Task goal |
Copy, without a single change, each line from the one that holds "Share phạm duy thuận's tweet" to the bottom of the entries below, and drop any pictures.

Start of Raw data

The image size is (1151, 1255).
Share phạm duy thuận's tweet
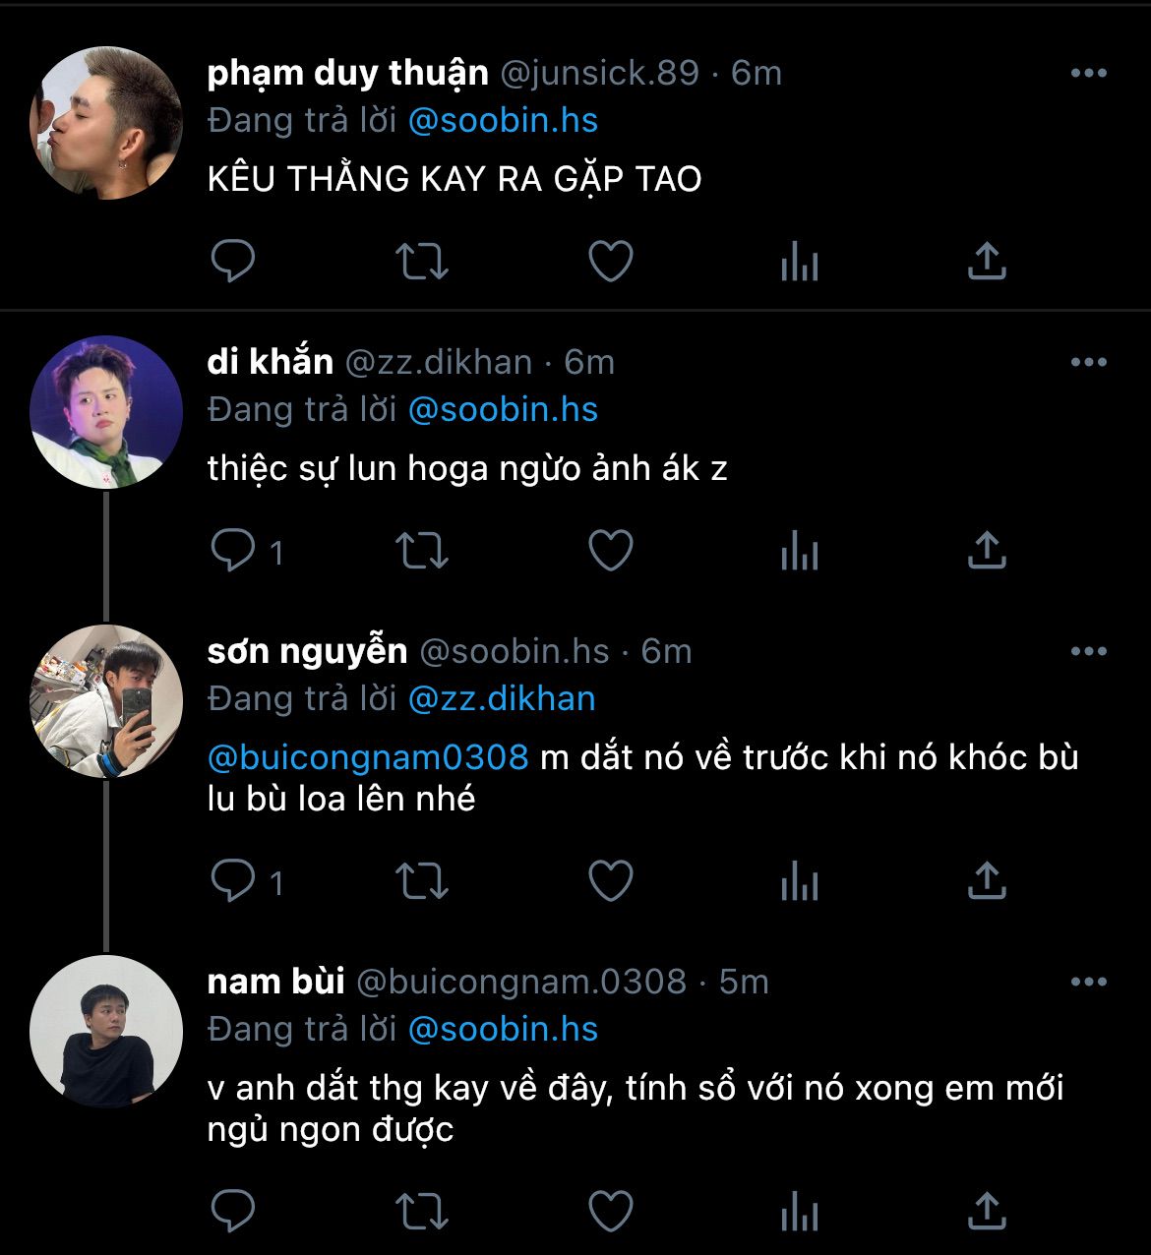pos(987,262)
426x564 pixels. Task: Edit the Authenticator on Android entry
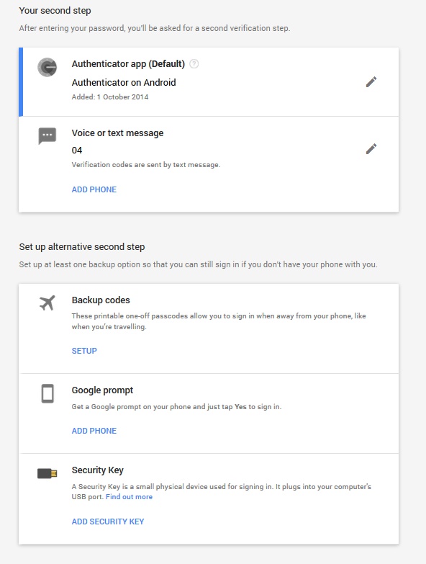[x=371, y=82]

End of Raw data

Output of the exercise |
Share phạm duy thuận's tweet
pos(987,262)
426x564 pixels. Task: Edit the Authenticator on Android entry
[x=371, y=82]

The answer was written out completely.